Objective
Will you copy every one of the records below, line for line, with nothing altered?

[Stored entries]
»»

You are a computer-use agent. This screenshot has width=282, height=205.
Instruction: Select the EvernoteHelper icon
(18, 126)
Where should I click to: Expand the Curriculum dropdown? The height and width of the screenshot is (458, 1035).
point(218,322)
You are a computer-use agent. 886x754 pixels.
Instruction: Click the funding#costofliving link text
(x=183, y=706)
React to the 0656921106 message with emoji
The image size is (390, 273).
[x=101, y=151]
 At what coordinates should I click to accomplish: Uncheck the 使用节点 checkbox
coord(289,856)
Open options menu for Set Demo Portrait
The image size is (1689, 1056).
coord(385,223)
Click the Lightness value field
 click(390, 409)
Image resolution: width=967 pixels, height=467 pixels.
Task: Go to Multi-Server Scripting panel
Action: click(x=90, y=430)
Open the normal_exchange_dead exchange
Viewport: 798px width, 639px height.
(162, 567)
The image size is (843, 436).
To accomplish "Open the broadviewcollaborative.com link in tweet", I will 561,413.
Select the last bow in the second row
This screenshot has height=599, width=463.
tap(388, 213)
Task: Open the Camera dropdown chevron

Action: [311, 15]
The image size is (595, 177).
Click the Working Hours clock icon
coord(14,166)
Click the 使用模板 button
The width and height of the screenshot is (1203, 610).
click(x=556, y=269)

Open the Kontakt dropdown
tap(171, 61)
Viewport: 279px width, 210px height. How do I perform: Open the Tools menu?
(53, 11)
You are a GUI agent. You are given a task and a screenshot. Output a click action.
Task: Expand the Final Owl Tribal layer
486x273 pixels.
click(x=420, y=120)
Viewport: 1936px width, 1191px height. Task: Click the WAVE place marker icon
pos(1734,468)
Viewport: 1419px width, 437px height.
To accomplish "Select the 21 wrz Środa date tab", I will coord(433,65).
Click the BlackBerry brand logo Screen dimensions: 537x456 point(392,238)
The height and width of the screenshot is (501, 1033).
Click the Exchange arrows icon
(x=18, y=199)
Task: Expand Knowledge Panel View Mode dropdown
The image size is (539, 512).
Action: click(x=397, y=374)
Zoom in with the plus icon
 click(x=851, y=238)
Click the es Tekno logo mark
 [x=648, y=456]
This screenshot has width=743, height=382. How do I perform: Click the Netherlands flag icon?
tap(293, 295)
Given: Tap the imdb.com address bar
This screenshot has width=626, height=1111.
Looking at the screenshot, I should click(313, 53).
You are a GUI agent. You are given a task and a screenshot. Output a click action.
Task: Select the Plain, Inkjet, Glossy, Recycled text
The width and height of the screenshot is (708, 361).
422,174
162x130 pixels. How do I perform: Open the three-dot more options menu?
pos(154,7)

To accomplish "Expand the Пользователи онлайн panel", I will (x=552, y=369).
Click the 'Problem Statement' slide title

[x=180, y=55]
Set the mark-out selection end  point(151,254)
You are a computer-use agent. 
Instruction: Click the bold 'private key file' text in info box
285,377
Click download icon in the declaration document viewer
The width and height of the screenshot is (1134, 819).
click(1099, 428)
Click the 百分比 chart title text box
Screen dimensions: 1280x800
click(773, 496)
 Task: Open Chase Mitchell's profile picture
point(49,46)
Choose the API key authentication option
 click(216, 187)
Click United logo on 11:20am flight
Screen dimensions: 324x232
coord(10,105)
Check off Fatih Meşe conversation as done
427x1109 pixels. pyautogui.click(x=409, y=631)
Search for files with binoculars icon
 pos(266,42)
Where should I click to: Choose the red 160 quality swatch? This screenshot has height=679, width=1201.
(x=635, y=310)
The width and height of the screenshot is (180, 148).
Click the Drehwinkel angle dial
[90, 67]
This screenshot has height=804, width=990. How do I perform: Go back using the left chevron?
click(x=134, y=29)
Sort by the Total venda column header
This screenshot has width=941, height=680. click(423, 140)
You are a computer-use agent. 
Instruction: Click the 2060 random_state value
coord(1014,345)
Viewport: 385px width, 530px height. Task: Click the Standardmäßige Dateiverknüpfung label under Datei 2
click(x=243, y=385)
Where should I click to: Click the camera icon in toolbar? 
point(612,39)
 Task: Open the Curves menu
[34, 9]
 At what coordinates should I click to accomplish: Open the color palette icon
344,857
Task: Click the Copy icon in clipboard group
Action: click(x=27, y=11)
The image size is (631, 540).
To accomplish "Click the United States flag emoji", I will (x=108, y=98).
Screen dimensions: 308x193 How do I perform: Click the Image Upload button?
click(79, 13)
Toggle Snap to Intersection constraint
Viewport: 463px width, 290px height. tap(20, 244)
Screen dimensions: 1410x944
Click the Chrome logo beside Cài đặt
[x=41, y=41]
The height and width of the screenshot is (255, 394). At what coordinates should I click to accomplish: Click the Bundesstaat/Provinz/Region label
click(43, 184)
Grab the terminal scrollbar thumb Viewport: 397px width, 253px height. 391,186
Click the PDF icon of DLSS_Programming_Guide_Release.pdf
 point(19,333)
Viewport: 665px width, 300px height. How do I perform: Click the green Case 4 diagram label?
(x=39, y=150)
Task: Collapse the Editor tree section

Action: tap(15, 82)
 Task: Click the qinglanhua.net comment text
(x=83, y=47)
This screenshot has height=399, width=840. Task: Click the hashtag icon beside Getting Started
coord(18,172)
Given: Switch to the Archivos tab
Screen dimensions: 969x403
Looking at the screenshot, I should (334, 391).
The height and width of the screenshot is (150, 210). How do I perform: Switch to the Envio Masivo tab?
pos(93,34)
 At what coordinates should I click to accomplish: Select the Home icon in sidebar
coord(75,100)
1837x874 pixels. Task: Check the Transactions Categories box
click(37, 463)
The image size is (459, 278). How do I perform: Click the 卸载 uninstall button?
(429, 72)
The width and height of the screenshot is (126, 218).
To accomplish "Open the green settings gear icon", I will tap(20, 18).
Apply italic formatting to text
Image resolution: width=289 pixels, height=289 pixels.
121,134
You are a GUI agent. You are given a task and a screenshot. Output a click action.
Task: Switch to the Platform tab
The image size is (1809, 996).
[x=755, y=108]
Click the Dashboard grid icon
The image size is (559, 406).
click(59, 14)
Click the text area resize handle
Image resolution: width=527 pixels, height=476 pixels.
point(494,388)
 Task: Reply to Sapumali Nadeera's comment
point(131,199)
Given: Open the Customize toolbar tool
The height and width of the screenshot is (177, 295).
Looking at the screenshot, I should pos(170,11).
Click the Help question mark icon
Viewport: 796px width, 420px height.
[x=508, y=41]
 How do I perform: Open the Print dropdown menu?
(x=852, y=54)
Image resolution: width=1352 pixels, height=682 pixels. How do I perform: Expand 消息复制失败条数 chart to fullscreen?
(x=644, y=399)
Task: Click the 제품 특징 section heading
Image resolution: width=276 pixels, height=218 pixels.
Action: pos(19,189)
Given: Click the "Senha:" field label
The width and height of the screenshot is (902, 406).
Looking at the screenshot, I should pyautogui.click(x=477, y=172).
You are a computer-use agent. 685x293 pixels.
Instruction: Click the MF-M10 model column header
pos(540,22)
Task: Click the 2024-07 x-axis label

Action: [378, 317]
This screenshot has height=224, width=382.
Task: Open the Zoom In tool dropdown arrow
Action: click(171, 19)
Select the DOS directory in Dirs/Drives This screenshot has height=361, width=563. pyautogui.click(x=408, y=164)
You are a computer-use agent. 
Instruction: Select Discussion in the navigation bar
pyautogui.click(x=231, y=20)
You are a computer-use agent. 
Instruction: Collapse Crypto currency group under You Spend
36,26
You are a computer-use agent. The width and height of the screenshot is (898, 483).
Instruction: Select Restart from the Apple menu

««

Finished task
You are a computer-use agent. This screenshot has width=282, height=205.
Instruction: Select the EvernoteHelper icon
(18, 126)
Where should I click to: Expand the Curriculum dropdown? The height and width of the screenshot is (458, 1035).
point(218,322)
You are a computer-use agent. 886x754 pixels.
Instruction: Click the funding#costofliving link text
(x=183, y=706)
React to the 0656921106 message with emoji
The image size is (390, 273).
[x=101, y=151]
 At what coordinates should I click to accomplish: Uncheck the 使用节点 checkbox
coord(289,856)
Open options menu for Set Demo Portrait
The image size is (1689, 1056).
coord(385,223)
Click the Lightness value field
 click(390, 409)
Image resolution: width=967 pixels, height=467 pixels.
Task: Go to Multi-Server Scripting panel
Action: click(x=90, y=430)
Open the normal_exchange_dead exchange
Viewport: 798px width, 639px height.
(162, 567)
The image size is (843, 436).
To accomplish "Open the broadviewcollaborative.com link in tweet", I will 561,413.
Select the last bow in the second row
This screenshot has height=599, width=463.
tap(388, 213)
Task: Open the Camera dropdown chevron

Action: [311, 15]
The image size is (595, 177).
Click the Working Hours clock icon
coord(14,166)
Click the 使用模板 button
The width and height of the screenshot is (1203, 610).
click(x=556, y=269)

Open the Kontakt dropdown
tap(171, 61)
Viewport: 279px width, 210px height. How do I perform: Open the Tools menu?
(53, 11)
You are a GUI agent. You are given a task and a screenshot. Output a click action.
Task: Expand the Final Owl Tribal layer
486x273 pixels.
click(x=420, y=120)
Viewport: 1936px width, 1191px height. Task: Click the WAVE place marker icon
pos(1734,468)
Viewport: 1419px width, 437px height.
To accomplish "Select the 21 wrz Środa date tab", I will coord(433,65).
Click the BlackBerry brand logo Screen dimensions: 537x456 point(392,238)
The height and width of the screenshot is (501, 1033).
Click the Exchange arrows icon
(x=18, y=199)
Task: Expand Knowledge Panel View Mode dropdown
The image size is (539, 512).
Action: click(x=397, y=374)
Zoom in with the plus icon
 click(x=851, y=238)
Click the es Tekno logo mark
 [x=648, y=456]
This screenshot has width=743, height=382. How do I perform: Click the Netherlands flag icon?
tap(293, 295)
Given: Tap the imdb.com address bar
This screenshot has width=626, height=1111.
Looking at the screenshot, I should click(313, 53).
You are a GUI agent. You are given a task and a screenshot. Output a click action.
Task: Select the Plain, Inkjet, Glossy, Recycled text
The width and height of the screenshot is (708, 361).
422,174
162x130 pixels. How do I perform: Open the three-dot more options menu?
pos(154,7)

To accomplish "Expand the Пользователи онлайн panel", I will (x=552, y=369).
Click the 'Problem Statement' slide title

[x=180, y=55]
Set the mark-out selection end  point(151,254)
You are a computer-use agent. 
Instruction: Click the bold 'private key file' text in info box
285,377
Click download icon in the declaration document viewer
The width and height of the screenshot is (1134, 819).
click(1099, 428)
Click the 百分比 chart title text box
Screen dimensions: 1280x800
click(773, 496)
 Task: Open Chase Mitchell's profile picture
point(49,46)
Choose the API key authentication option
 click(216, 187)
Click United logo on 11:20am flight
Screen dimensions: 324x232
coord(10,105)
Check off Fatih Meşe conversation as done
427x1109 pixels. pyautogui.click(x=409, y=631)
Search for files with binoculars icon
 pos(266,42)
Where should I click to: Choose the red 160 quality swatch? This screenshot has height=679, width=1201.
(x=635, y=310)
The width and height of the screenshot is (180, 148).
Click the Drehwinkel angle dial
[90, 67]
This screenshot has height=804, width=990. How do I perform: Go back using the left chevron?
click(x=134, y=29)
Sort by the Total venda column header
This screenshot has width=941, height=680. click(423, 140)
You are a computer-use agent. 
Instruction: Click the 2060 random_state value
coord(1014,345)
Viewport: 385px width, 530px height. Task: Click the Standardmäßige Dateiverknüpfung label under Datei 2
click(x=243, y=385)
Where should I click to: Click the camera icon in toolbar? 
point(612,39)
 Task: Open the Curves menu
[34, 9]
 At what coordinates should I click to accomplish: Open the color palette icon
344,857
Task: Click the Copy icon in clipboard group
Action: click(x=27, y=11)
The image size is (631, 540).
To accomplish "Click the United States flag emoji", I will (x=108, y=98).
Screen dimensions: 308x193 How do I perform: Click the Image Upload button?
click(79, 13)
Toggle Snap to Intersection constraint
Viewport: 463px width, 290px height. tap(20, 244)
Screen dimensions: 1410x944
Click the Chrome logo beside Cài đặt
[x=41, y=41]
The height and width of the screenshot is (255, 394). At what coordinates should I click to accomplish: Click the Bundesstaat/Provinz/Region label
click(43, 184)
Grab the terminal scrollbar thumb Viewport: 397px width, 253px height. 391,186
Click the PDF icon of DLSS_Programming_Guide_Release.pdf
 point(19,333)
Viewport: 665px width, 300px height. How do I perform: Click the green Case 4 diagram label?
(x=39, y=150)
Task: Collapse the Editor tree section

Action: tap(15, 82)
 Task: Click the qinglanhua.net comment text
(x=83, y=47)
This screenshot has height=399, width=840. Task: Click the hashtag icon beside Getting Started
coord(18,172)
Given: Switch to the Archivos tab
Screen dimensions: 969x403
Looking at the screenshot, I should (334, 391).
The height and width of the screenshot is (150, 210). How do I perform: Switch to the Envio Masivo tab?
pos(93,34)
 At what coordinates should I click to accomplish: Select the Home icon in sidebar
coord(75,100)
1837x874 pixels. Task: Check the Transactions Categories box
click(37, 463)
The image size is (459, 278). How do I perform: Click the 卸载 uninstall button?
(429, 72)
The width and height of the screenshot is (126, 218).
To accomplish "Open the green settings gear icon", I will tap(20, 18).
Apply italic formatting to text
Image resolution: width=289 pixels, height=289 pixels.
121,134
You are a GUI agent. You are given a task and a screenshot. Output a click action.
Task: Switch to the Platform tab
The image size is (1809, 996).
[x=755, y=108]
Click the Dashboard grid icon
The image size is (559, 406).
click(59, 14)
Click the text area resize handle
Image resolution: width=527 pixels, height=476 pixels.
point(494,388)
 Task: Reply to Sapumali Nadeera's comment
point(131,199)
Given: Open the Customize toolbar tool
The height and width of the screenshot is (177, 295).
Looking at the screenshot, I should pos(170,11).
Click the Help question mark icon
Viewport: 796px width, 420px height.
[x=508, y=41]
 How do I perform: Open the Print dropdown menu?
(x=852, y=54)
Image resolution: width=1352 pixels, height=682 pixels. How do I perform: Expand 消息复制失败条数 chart to fullscreen?
(x=644, y=399)
Task: Click the 제품 특징 section heading
Image resolution: width=276 pixels, height=218 pixels.
Action: pos(19,189)
Given: Click the "Senha:" field label
The width and height of the screenshot is (902, 406).
Looking at the screenshot, I should pyautogui.click(x=477, y=172).
You are a computer-use agent. 685x293 pixels.
Instruction: Click the MF-M10 model column header
pos(540,22)
Task: Click the 2024-07 x-axis label

Action: [378, 317]
This screenshot has height=224, width=382.
Task: Open the Zoom In tool dropdown arrow
Action: click(171, 19)
Select the DOS directory in Dirs/Drives This screenshot has height=361, width=563. pyautogui.click(x=408, y=164)
You are a computer-use agent. 
Instruction: Select Discussion in the navigation bar
pyautogui.click(x=231, y=20)
You are a computer-use agent. 
Instruction: Collapse Crypto currency group under You Spend
36,26
You are a computer-use agent. The width and height of the screenshot is (898, 483).
Instruction: Select Restart from the Apple menu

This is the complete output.